_ACTIVITY:_ In the comment thread below about caring for difficult elderly parents, who currently cares for the 81-year-old mother-in-law?

_TEXT:_

She knows how to act nice when she wants to but overall is not pleasant to be around. I am buying a book about how to set boundries with elderly, difficult parents. I need to know how to keep my health, since I have a wonderful husband and 13 year old son. God has to have a reason for letting my mom experience such pain and suffering. My guess, is that He is cleansing her soul for all the years her selfish behavior led to the pain of other people, such as my dad, my brother and me. God's message to me is to do the right thing to the best of my ability, but the suffering is not meant for me, its for her soul.

Delany Dean, JD, PhD said...

To the two recent anonymous posters, just above: you have my complete sympathy. I am glad you are looking for resources and support online; I did that, too, and it helped. The situation doesn't necessarily change for the better, but over time I am gradually beginning to manage my own emotional responses a bit better. It doesn't happen overnight. Once in a while, my mother actually thanks me for all I have done for her over the past year or so, and I hang onto those few words.

Anonymous said...

Everything sounds so similar to my 81 yr old mother-in-law. She pits her children against each other for as long as I could remember, just to benefit herself.

Now, she's old and frail, with dementia... but still as difficult. We've considered to put her in a home but turned down the idea knowing that they'll most likely reject her. She's still very strong when she wishes sto be, able to yell at people with a commanding voice when she deems fit. She's been absolutely aggressive to her other son-in-law's father and also to my father. I'm keeping her away from my parents.

For now, we have a live-in maid to care for her in her apartment. Once her contract expires in less than 2 years, we really do not know what to do as she refuses to live with any of us.

Delany Dean, JD, PhD said...

Anonymous, I'm sorry to hear of this, I certainly understand your frustration. For now, though, it sounds like a bit of a miracle that you and she have a live-in maid who has stuck it out through all this. Maybe it's for the best that she does not want to live with anyone in the family? I do know that none of the choices sound good, in these situations. Sometimes we shoot for the least bad of many unattractive options...

(Collected data entries)
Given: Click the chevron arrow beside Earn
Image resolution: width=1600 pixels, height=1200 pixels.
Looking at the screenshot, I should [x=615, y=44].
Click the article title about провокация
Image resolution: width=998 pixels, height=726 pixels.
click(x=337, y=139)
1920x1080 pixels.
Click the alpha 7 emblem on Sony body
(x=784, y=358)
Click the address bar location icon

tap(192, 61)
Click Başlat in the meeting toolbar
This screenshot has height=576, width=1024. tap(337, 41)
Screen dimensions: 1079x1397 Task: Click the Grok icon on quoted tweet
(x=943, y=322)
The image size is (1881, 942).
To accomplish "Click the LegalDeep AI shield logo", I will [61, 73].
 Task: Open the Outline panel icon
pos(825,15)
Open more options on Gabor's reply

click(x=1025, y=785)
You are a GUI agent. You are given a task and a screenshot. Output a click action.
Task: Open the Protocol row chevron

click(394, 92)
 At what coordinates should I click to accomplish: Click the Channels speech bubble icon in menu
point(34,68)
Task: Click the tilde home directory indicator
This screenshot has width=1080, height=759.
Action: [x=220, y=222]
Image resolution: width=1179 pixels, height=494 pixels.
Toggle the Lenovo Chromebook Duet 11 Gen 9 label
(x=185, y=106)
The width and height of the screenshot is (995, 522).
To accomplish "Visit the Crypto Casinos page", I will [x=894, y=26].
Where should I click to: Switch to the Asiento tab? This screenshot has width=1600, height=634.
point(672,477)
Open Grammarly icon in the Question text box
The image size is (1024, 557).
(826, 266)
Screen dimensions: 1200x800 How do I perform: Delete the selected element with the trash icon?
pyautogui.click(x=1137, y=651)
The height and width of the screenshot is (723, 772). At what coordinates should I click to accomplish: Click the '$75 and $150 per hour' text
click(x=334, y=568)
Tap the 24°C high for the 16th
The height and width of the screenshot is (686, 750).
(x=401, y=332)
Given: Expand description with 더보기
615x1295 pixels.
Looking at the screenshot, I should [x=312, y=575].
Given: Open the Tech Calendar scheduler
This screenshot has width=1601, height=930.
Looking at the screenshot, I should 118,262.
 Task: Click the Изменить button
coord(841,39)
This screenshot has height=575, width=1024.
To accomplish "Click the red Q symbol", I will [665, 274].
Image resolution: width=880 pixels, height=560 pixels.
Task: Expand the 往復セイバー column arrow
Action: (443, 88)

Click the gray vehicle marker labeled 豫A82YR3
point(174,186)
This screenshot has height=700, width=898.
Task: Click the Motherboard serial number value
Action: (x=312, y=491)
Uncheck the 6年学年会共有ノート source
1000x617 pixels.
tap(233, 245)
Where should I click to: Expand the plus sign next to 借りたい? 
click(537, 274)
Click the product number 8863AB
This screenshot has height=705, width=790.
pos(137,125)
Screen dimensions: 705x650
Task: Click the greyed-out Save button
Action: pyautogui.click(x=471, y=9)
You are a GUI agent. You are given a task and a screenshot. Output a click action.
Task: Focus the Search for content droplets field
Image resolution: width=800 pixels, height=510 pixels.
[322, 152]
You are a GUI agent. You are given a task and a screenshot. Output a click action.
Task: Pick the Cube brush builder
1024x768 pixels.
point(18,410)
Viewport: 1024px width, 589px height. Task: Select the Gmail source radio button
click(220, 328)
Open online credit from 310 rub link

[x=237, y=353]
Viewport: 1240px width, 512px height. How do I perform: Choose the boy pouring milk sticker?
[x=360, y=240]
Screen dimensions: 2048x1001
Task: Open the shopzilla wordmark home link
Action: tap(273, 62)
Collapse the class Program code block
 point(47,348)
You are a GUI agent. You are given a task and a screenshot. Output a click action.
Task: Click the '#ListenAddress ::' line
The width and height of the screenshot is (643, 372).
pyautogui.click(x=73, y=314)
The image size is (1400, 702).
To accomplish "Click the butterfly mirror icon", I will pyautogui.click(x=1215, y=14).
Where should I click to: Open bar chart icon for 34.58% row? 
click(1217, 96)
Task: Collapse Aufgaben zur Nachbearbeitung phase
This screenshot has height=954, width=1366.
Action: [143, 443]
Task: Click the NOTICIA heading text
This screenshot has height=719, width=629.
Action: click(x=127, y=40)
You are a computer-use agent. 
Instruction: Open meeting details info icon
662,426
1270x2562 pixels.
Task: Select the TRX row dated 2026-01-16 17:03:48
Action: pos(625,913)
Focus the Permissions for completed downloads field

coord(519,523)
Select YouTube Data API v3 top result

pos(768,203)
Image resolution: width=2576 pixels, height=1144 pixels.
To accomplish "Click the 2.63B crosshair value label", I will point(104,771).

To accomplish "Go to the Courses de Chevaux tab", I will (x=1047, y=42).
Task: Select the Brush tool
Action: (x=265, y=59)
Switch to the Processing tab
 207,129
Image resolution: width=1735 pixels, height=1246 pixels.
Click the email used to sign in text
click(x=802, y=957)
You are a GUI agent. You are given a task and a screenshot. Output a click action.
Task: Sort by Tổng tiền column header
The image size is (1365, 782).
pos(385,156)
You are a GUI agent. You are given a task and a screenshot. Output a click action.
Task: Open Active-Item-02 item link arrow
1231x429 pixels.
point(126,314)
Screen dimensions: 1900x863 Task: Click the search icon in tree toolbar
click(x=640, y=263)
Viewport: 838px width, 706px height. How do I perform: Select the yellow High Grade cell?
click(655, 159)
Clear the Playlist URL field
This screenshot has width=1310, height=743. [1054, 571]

_RESPONSE:_ A live-in maid cares for her in her apartment.